Salinization resulting from groundwater pumping for agricultural purposes has long been a concern in the northeastern Louisiana region, affecting the Mississippi River Valley alluvial aquifer (MRVA). The presence of saline water in wells has adverse effects on crop productivity, drinking water quality, and overall economic prosperity. The source of the saltwater in the MRVA is thought to be from either the underlying marine clay (Vicksburg-Jackson confining unit) or the much deeper Mississippi Interior Salt basin. However, the extent of saltwater plumes remains uncertain, impeding effective groundwater management.

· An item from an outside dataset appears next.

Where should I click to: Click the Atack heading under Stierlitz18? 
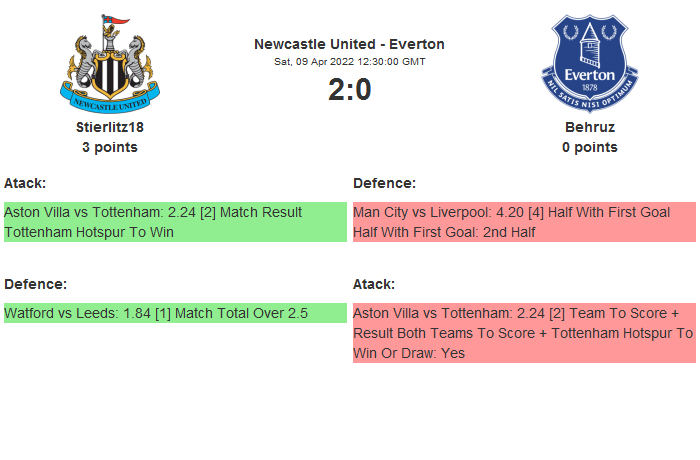(x=25, y=183)
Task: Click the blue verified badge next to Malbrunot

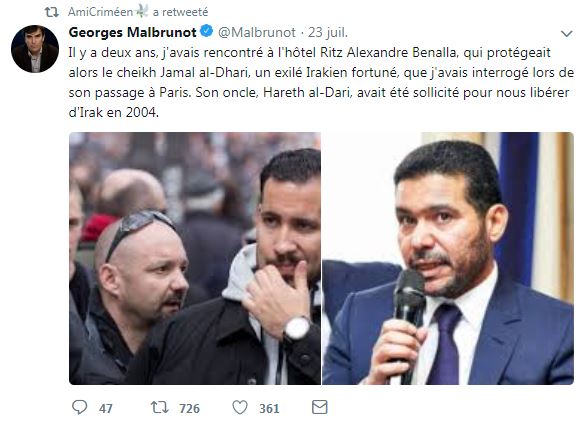Action: click(x=207, y=31)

To address this issue, this study employs a geostatistical approach that integrates borehole data and USGS airborne electromagnetic (AEM) resistivity data. A large number of well logs were analyzed using indicator kriging to delineate MRVA sand facies. Additionally, a 3D resistivity model was developed using AEM frequency-domain data from 2019 and AEM time-domain data from 2020. To fuse the two resistivity datasets with different vertical resolutions, a cokriging method was employed, enabling a more comprehensive understanding of the resistivity architecture. The lithologic model and resistivity data were then used together to identify areas and depths of saline water, characterized by low resistivity values within the sand facies. Moreover, a power function was established to correlate observed chloride concentrations with AEM resistivity values. This relationship facilitated the delineation of 3D saltwater plumes in the MRVA. The results of this study provide valuable insights for stakeholders and future saltwater intrusion modeling, offering unprecedented information about the extent of chloride concentration within the aquifer.